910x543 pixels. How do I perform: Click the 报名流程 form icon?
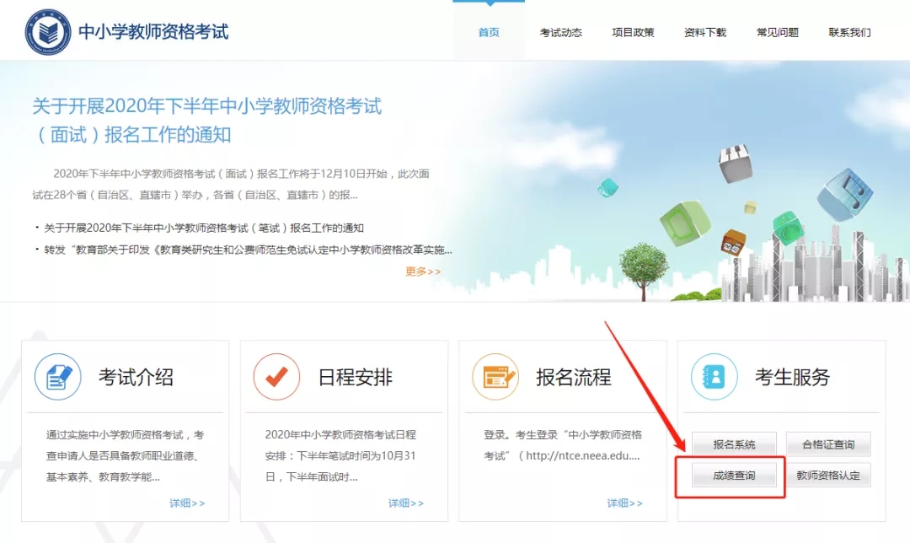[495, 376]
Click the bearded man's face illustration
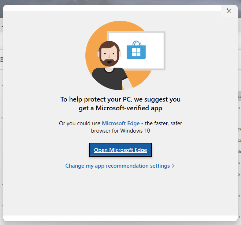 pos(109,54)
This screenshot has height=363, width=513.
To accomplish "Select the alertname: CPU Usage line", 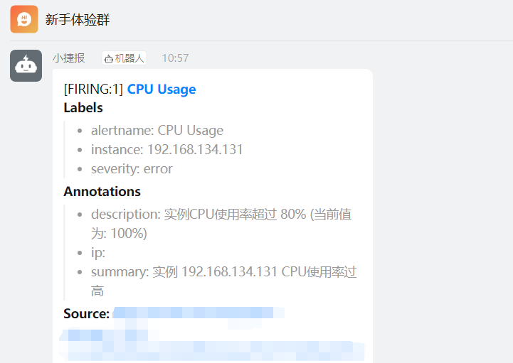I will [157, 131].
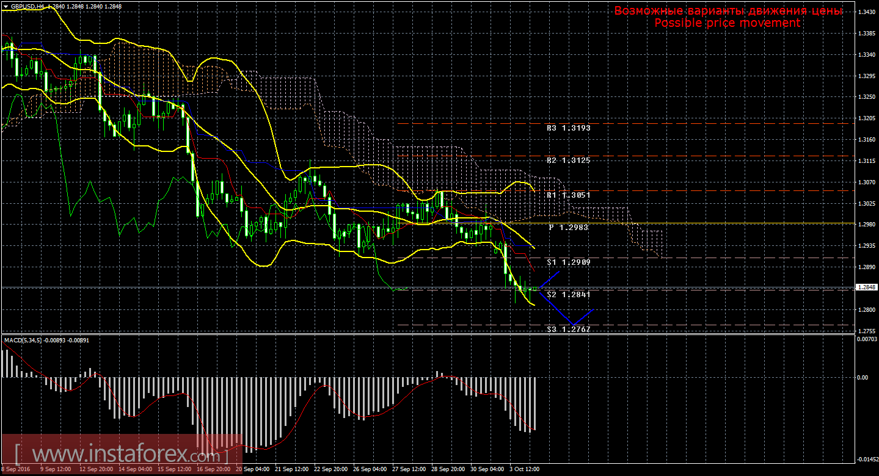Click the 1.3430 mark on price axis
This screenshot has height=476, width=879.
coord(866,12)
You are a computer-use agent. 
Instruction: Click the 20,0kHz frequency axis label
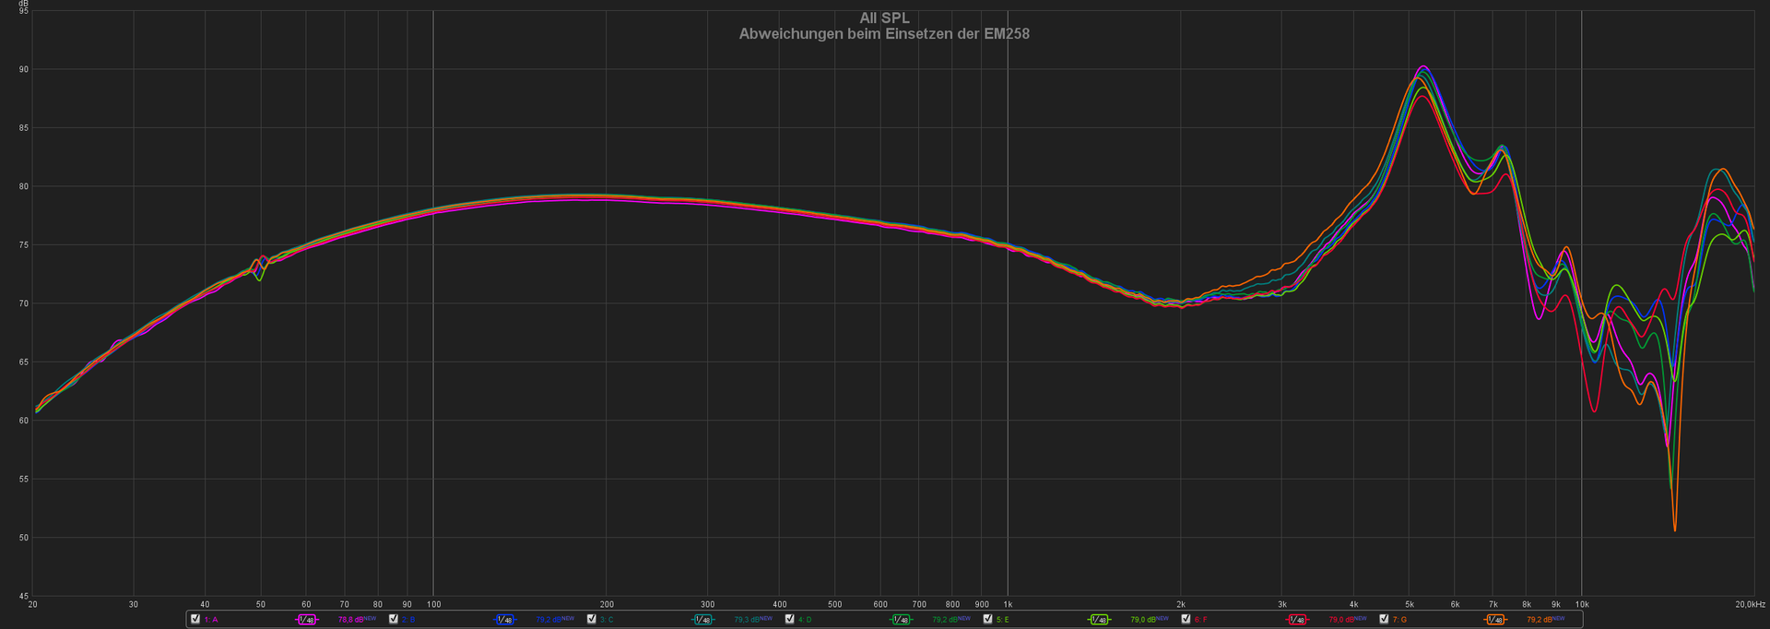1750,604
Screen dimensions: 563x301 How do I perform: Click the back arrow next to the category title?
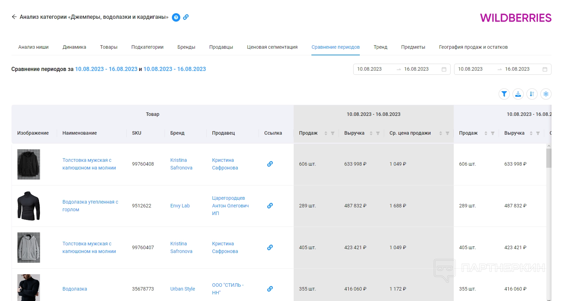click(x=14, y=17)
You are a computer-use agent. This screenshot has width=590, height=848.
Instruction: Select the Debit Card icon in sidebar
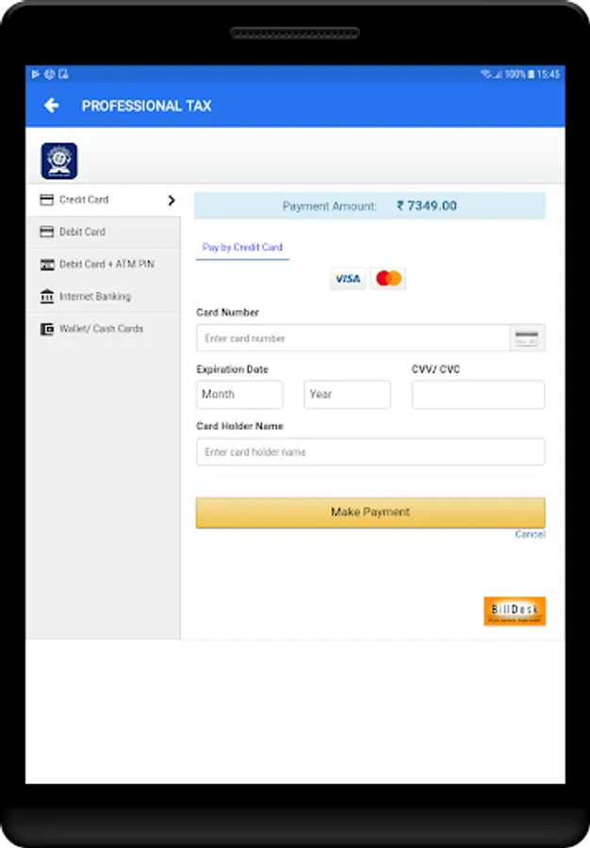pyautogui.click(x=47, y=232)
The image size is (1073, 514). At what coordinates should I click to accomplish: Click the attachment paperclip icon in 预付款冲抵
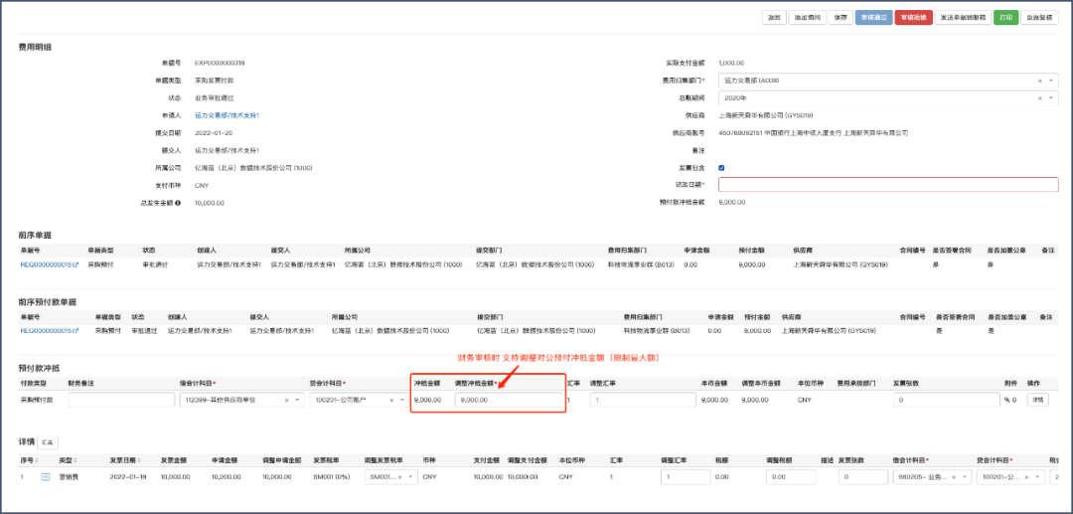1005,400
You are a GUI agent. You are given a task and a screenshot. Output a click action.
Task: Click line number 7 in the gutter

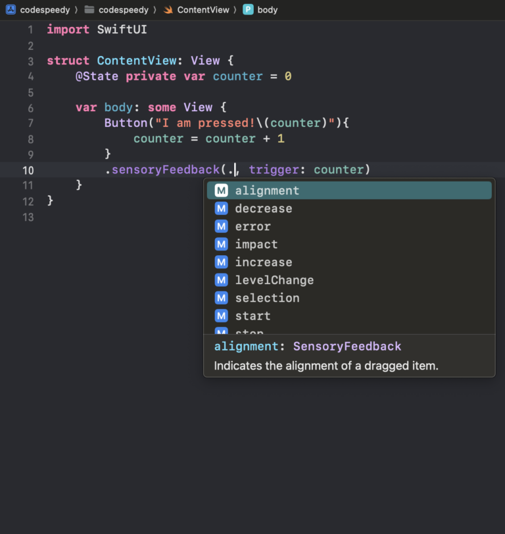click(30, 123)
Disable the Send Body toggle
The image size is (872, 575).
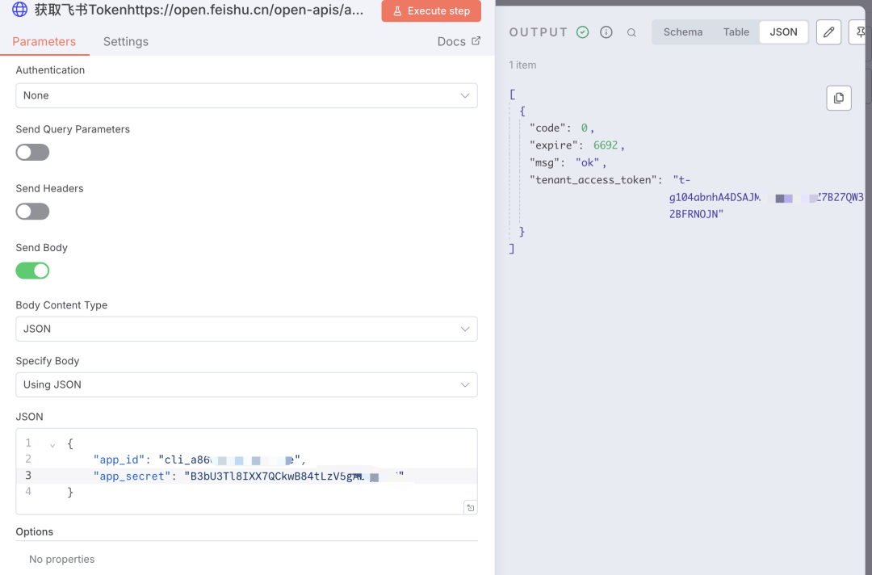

-------------------------

▶ TRY IT
Find the line containing "You are a computer-use agent. This" in the records above and restate it, and each line after it through the end, word for word, dropping the pictures.

▶ TASK ANSWER
You are a computer-use agent. This screenshot has width=590, height=848.
Instruction: Select the Debit Card icon in sidebar
pyautogui.click(x=47, y=232)
The image size is (1073, 514). At what coordinates should I click to accomplish: Click the attachment paperclip icon in 预付款冲抵
1005,400
You are a GUI agent. You are given a task and a screenshot. Output a click action.
Task: Click line number 7 in the gutter

click(30, 123)
Disable the Send Body toggle
The image size is (872, 575).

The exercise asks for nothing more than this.